Finanziaria d'investimento Fininvest S.p.A.
- Trade name: Fininvest
- Company type: Private
- Industry: Financial services
- Founded: 21 March 1975; 51 years ago
- Founder: Silvio Berlusconi
- Headquarters: Rome, Italy (legal); Milan, Italy (de facto);
- Key people: Marina Berlusconi (chairwoman); Danilo Pellegrino (CEO);
- Services: Holding company
- Revenue: €3.870.5 billion (2023)
- Net income: €252.9 million (2023)
- Total equity: ▲€4.699 billion(2023)
- Owner: Berlusconi family
- Number of employees: ▲17,223 (2016 Group)
- Subsidiaries: Mondadori (53.299%); MFE - MediaForEurope (50%); Teatro Manzoni (100%); Alba Servizi Aerotrasporti (100%); Fininvest Gestione Servizi (100%); AC Monza (20%);
- Website: www.fininvest.it

= Fininvest =

Italian holding company

Finanziaria d'investimento Fininvest S.p.A., also known as Fininvest, is an Italian holding company controlled by the Berlusconi family and managed by Silvio Berlusconi's eldest daughter Marina Berlusconi.

==Structure==
The Fininvest group is composed of a number of companies, such as Mondadori (one of Italy's leading publishing companies), Teatro Manzoni (a theatre in Milan), Alba Servizi Aerotrasporti (a private jet company) and Fininvest Gestione Servizi.

Fininvest is the largest shareholder of MFE – MediaForEurope, which is currently the biggest private entertainment competitor in Italy, known for domestic operations in Italy through Mediaset (including Canale 5, Italia 1, Rete 4, among others), Spanish operations through Mediaset España, the film production company Medusa Film, and many other companies related to TV broadcasting. The deal to sell Mediaset Premium collapsed in 2016.
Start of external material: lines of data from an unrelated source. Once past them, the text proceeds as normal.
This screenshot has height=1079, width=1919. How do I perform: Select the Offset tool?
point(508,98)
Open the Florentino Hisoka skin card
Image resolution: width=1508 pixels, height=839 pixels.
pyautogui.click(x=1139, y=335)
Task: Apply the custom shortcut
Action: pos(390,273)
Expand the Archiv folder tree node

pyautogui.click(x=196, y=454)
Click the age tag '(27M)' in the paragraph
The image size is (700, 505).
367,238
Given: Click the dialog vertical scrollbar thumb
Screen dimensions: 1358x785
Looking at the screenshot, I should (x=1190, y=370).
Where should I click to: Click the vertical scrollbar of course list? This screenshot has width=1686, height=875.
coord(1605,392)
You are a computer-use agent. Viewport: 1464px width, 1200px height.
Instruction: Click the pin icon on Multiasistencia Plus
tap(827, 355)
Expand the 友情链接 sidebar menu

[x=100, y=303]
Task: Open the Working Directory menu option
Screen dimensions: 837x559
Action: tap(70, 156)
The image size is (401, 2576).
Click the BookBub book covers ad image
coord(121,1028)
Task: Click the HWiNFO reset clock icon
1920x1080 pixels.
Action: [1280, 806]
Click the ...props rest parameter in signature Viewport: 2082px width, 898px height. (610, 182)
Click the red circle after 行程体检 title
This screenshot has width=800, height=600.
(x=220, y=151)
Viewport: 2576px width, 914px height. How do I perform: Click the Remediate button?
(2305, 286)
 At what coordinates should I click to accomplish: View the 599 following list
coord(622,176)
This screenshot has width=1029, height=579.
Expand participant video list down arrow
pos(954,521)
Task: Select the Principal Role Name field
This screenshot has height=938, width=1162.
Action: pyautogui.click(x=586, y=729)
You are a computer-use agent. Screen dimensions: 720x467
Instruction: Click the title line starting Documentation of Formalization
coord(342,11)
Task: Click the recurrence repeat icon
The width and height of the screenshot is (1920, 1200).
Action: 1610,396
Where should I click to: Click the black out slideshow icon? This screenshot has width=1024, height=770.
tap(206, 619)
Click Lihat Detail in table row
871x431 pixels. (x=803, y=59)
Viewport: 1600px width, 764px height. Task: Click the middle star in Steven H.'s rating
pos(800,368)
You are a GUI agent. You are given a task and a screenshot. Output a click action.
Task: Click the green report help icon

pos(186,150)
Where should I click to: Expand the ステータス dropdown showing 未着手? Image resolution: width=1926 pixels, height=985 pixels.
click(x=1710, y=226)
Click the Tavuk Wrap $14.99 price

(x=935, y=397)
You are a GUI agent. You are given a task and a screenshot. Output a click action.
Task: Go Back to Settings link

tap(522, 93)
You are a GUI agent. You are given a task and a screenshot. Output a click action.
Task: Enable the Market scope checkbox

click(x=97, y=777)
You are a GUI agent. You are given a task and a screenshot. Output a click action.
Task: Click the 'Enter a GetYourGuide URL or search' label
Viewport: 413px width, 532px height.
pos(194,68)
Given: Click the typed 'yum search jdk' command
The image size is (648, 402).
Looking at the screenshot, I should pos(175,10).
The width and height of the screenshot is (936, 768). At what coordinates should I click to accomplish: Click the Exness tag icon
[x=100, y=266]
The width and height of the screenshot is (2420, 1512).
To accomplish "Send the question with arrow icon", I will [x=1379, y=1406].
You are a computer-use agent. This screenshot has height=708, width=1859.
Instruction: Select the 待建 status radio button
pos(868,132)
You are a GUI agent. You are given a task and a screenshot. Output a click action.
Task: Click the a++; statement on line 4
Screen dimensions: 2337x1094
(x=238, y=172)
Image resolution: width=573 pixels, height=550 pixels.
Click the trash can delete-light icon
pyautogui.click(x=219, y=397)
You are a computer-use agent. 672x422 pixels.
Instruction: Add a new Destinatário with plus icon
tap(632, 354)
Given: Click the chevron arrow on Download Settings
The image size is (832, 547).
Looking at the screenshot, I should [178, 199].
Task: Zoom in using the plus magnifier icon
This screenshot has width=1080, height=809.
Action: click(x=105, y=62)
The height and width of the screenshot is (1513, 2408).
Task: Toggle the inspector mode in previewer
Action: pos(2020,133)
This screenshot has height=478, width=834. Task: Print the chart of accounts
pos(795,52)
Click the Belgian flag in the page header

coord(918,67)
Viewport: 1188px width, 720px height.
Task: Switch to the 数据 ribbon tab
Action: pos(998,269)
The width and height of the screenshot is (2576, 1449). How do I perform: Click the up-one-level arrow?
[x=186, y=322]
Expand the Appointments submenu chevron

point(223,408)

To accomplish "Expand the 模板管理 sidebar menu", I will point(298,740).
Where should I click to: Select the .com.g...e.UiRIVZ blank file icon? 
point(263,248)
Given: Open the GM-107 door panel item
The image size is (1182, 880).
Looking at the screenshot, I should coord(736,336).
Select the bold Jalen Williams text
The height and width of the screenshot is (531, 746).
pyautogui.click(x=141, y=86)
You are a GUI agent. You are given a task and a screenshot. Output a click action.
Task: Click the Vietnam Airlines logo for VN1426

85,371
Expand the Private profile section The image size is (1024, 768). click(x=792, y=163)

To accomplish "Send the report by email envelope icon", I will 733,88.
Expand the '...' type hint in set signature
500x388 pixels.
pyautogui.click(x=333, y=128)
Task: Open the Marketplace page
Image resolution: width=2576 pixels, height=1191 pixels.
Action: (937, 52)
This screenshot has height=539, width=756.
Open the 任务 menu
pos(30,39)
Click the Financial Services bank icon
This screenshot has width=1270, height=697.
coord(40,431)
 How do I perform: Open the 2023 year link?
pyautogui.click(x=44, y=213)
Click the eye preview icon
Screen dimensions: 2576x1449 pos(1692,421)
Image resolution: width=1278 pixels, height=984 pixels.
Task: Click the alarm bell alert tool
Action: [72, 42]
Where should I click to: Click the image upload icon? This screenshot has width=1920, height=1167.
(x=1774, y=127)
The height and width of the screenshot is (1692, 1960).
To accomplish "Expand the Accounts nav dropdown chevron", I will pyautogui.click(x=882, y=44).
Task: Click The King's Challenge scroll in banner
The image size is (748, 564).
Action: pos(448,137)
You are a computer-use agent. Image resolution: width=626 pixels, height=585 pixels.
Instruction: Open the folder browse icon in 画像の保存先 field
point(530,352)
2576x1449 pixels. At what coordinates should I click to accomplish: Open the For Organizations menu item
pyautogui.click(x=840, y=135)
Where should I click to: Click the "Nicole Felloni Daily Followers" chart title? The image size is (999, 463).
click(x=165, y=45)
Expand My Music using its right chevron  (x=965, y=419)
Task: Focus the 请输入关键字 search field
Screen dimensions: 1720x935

Fininvest's voting rights on Mediolanum was capped at 9.9999% by Italian Insurance Supervisory Authority despite owning about 36% share capital of the financial conglomerate; the company reverse merger with subsidiary Banca Mediolanum in 2015. Fininvest had a shareholders' pact with Ennio Doris (the pact only binds to 25.5% share each, the excess amount of shares was not bound), the largest shareholder of Banca Mediolanum, making the pact had an absolute majority in the bank for 51% share capital.

On 5 August 2016, Fininvest signed a preliminary agreement to sell 99.93% stake of AC Milan to a Chinese private equity fund Sino-Europe Sports. The deal was completed on 13 April 2017.

On 15 February 2017, Fininvest announced that they bought an additional 2.9% shares of Mondadori (increased to 53.299%) It was followed by and additional 1.27% shares of Mediaset on 12 May. Fininvest had also purchased more shares in December 2016, in response to hostile takeover by Vivendi.

On 28 September 2018, Fininvest acquired AC Monza. The football club reached Serie A for the first time in 2022, and remained in Italy's top division until 2025. On 1 July 2025, Fininvest sold 80% of its shares in AC Monza to the American investment firm Beckett Layne Ventures, in a deal valued at approximately €45 million, including the club's debts. The remaining 20% stake was scheduled for transfer by June 2026.

==Other investments==
Fininvest owned 0.99% stake in Mediobanca, and was part of the shareholders' pact that owned about 31% stake in the bank in total.